• [Work instructions]:
Give exactly the lines from the one that contains "Viewport: 594px width, 540px" through the end of the entries below, both included; the pictures stay out.
* * *
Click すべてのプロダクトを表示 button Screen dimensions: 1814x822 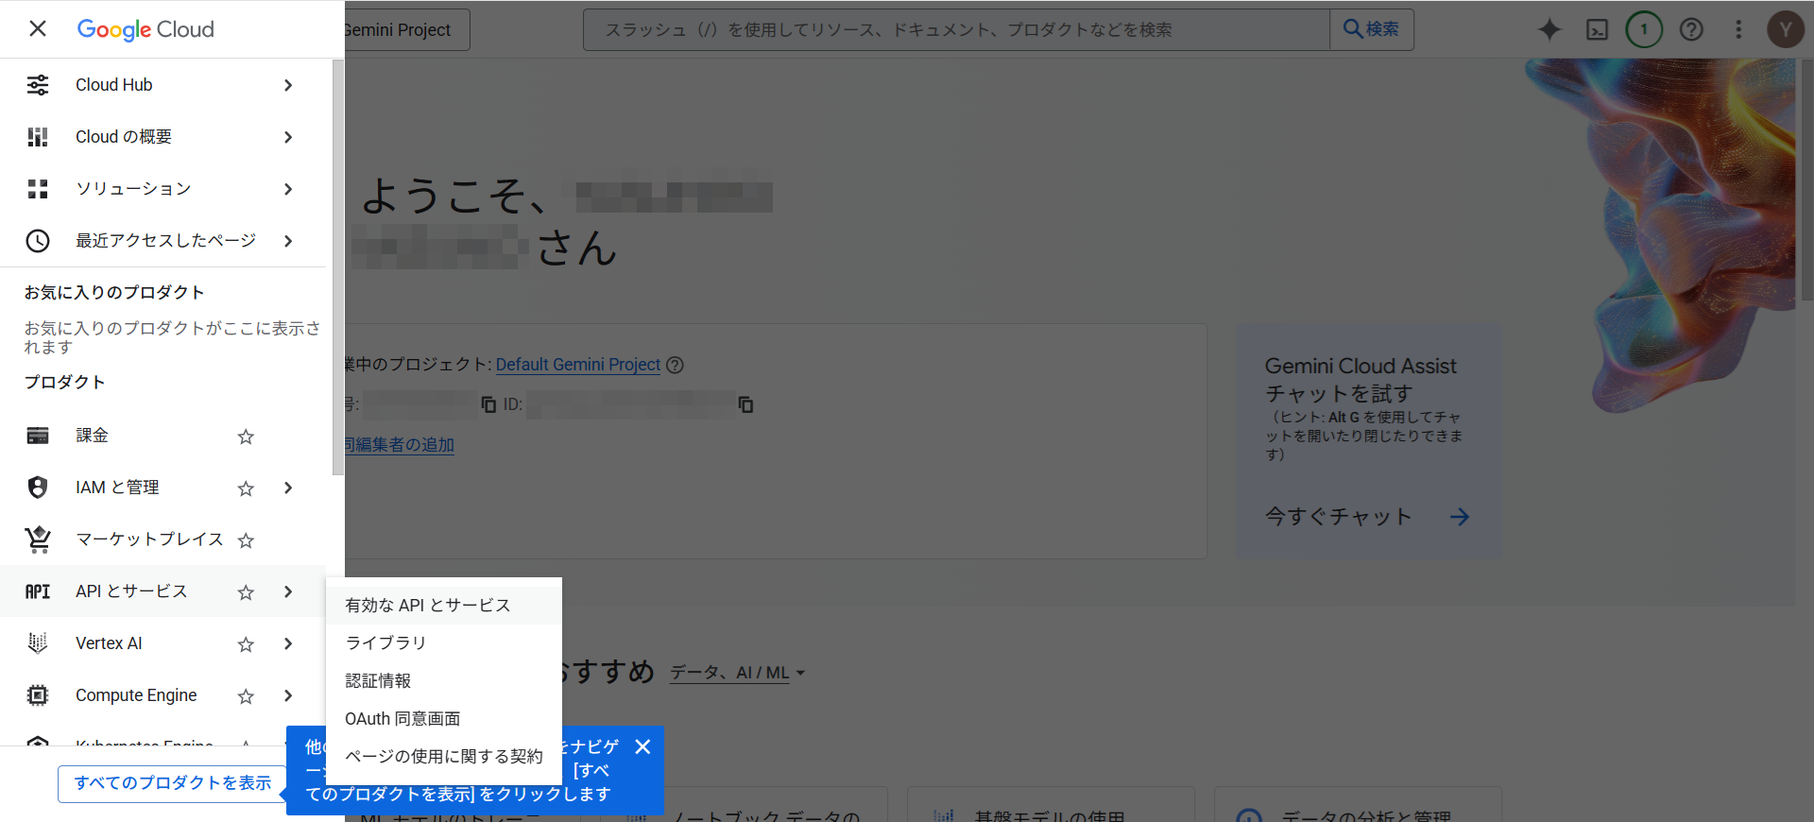tap(173, 783)
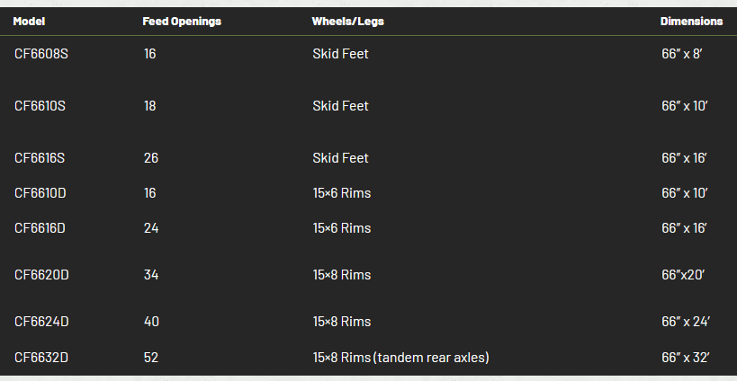
Task: Select the CF6610S model cell
Action: click(40, 106)
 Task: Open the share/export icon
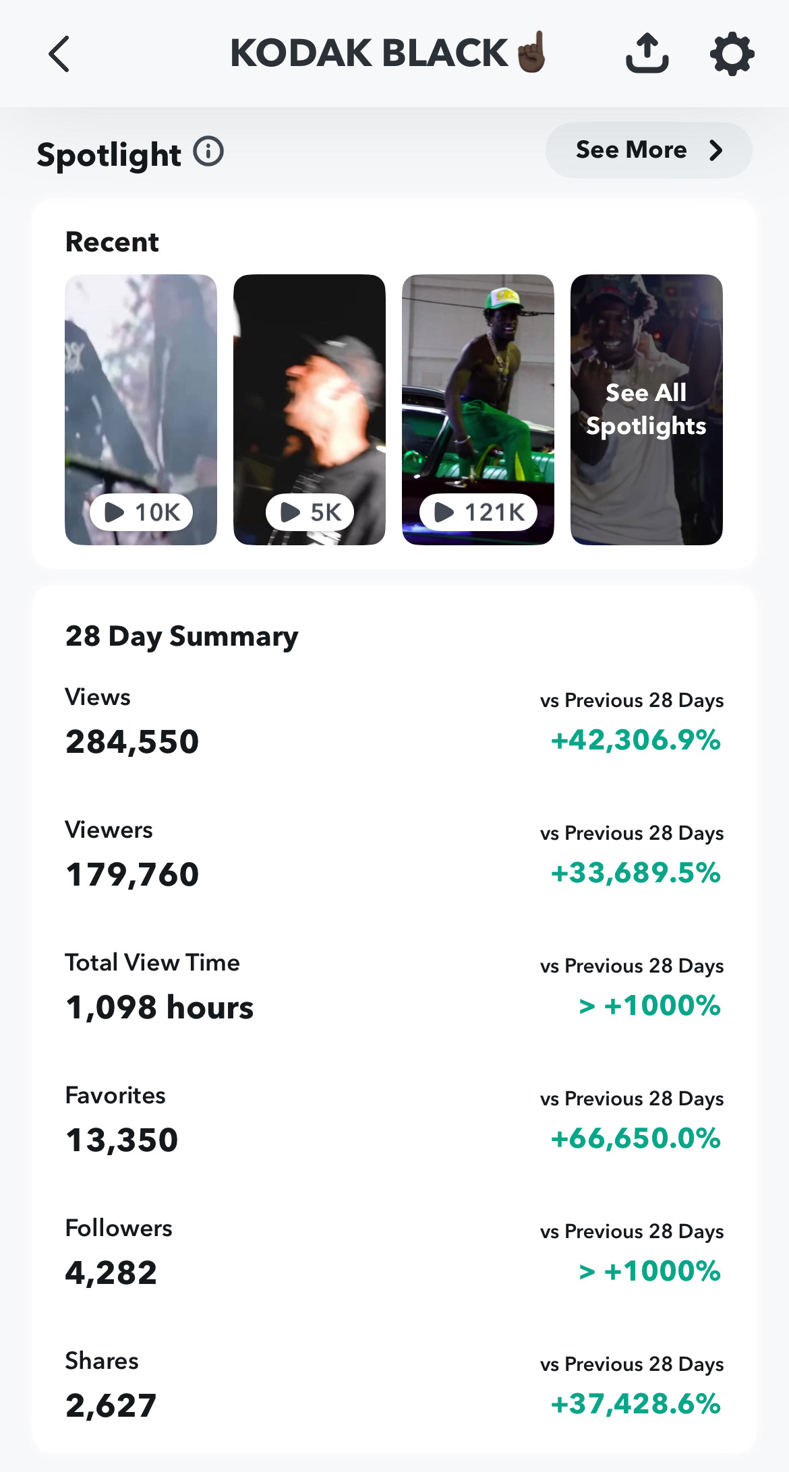647,53
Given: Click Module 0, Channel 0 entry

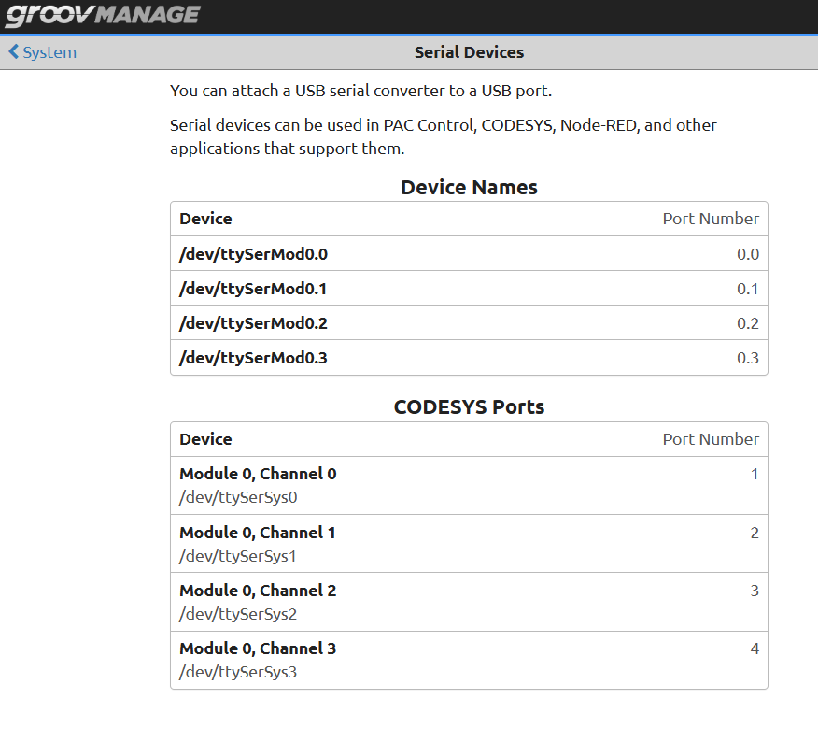Looking at the screenshot, I should (258, 474).
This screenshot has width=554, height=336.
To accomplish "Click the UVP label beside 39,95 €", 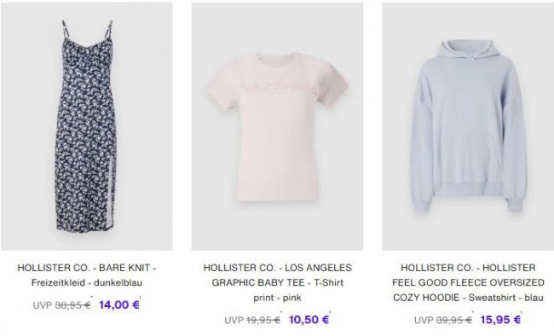I will coord(424,320).
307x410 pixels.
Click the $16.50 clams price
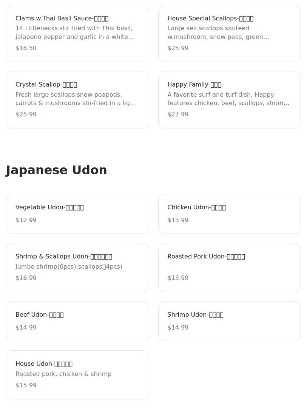point(26,48)
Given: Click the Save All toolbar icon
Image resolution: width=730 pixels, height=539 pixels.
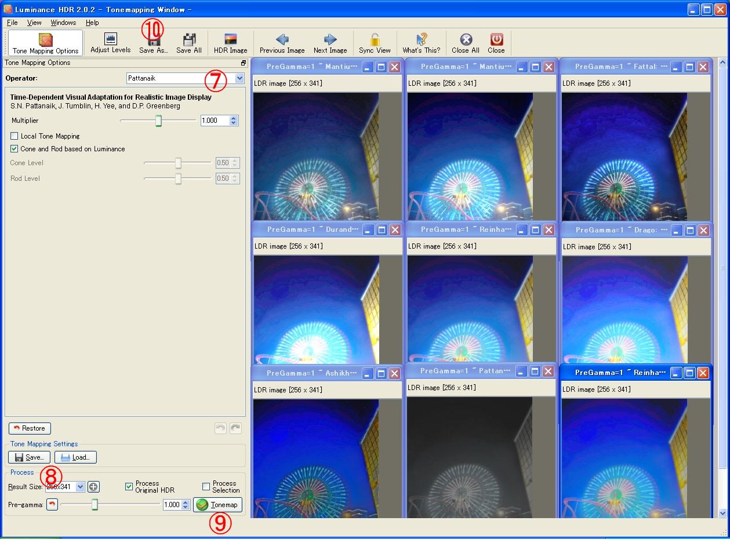Looking at the screenshot, I should coord(189,39).
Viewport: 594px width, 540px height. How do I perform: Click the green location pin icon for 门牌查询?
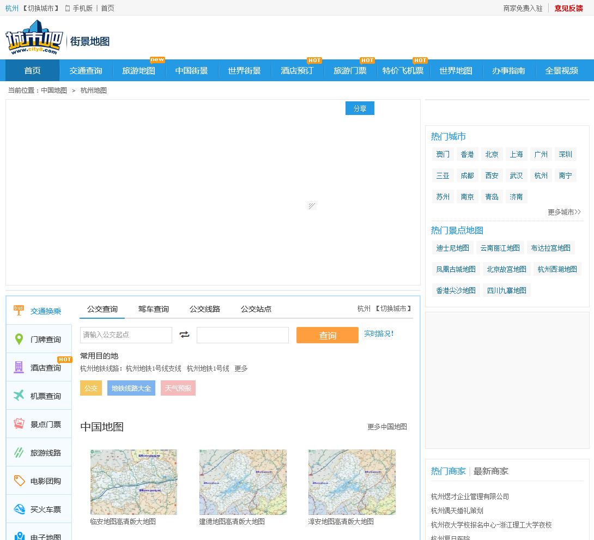coord(19,339)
* * *
• [Result of this exercise]:
Viewport: 594px width, 540px height. How do I perform: Click the green location pin icon for 门牌查询?
coord(19,339)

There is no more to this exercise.